In order to better understand the interaction effect between baseline craving strength and treatment group on smoking, we compared CPD at baseline and 6 months among those with high, medium, and low baseline craving strengths and found no significant differences. However, the parent clinical trial was powered to test efficacy (Garrison et al. 2015, 2018) and may not be sufficiently powered for such subgroup analyses. Future studies with larger samples of craving level subgroups could help to determine whether MBPs for smoking cessation are more efficacious among smokers with high baseline craving. It would also be useful for future research to validate cutoffs for high, medium, and low craving strengths from multiple samples. The cutoffs in this study were based on the mean scores in just one sample. It is also possible that group differences in smoking would emerge with extended training (beyond the 22-day treatment in the current trial) or with longer-term follow-up (beyond six months), which can be tested in future studies.

Limitations and Future Research

The current study has several possible limitations. First, the parent trial was conducted entirely via smartphone including online surveys optimized for mobile; therefore, it is possible that some participants did not pay careful attention to assessments. Future studies should include “attention checks” (e.g., “answer “a” to this question”) to ensure attentiveness to online surveys. Second, as noted in the main outcome paper, the number of treatment starters in each treatment group was imbalanced (MMT-EMA, n = 143; EMA, n = 182), potentially due to the extra step of being directed to the Craving to Quit website to complete questionnaires before downloading the app for the MMT-EMA group. It is possible that individuals who experience strong craving may have been less likely to start treatment and engage with the app. However, baseline craving strength was not significantly correlated with being a treatment starter (r = − 0.037, p = 0.404). Third, the measure of baseline craving (CEQ) was a retrospective self-report of craving experiences “in the last week.” While the parent RCT employed intensive EMA during treatment, EMA was not conducted prior to treatment initiation. Baseline craving experiences assessed via EMA rather than retrospective self-report could have resulted in different findings. Finally, the sample in this study was predominantly white and female (58% participants were white and female); therefore, the findings may not generalize to other populations, and studies with more representative samples are needed, as well as studies that appropriately survey sex/gender identity, as that information was not obtained for this trial.
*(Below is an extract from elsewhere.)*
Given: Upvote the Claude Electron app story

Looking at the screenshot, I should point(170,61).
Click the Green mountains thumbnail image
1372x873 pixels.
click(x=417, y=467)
Despite these limitations, this study was informed by a theoretical framework about how and why mindfulness training helps people reduce smoking (Brewer et al. 2013). Furthermore, this study tested a priori hypotheses stated in the parent trial protocol paper (Garrison et al. 2015) and outcome paper (Garrison et al. 2018), in which mindfulness training might work in part by lessening the association between craving and smoking. Overall, our study provides novel preliminary evidence that self-reported baseline craving strength was associated with changes in self-reported smoking among those receiving mindfulness training. Future studies, included several suggested above, are warranted for a more complete understanding of craving strength and frequency as mechanisms and moderators of mindfulness-based programs for smoking cessation.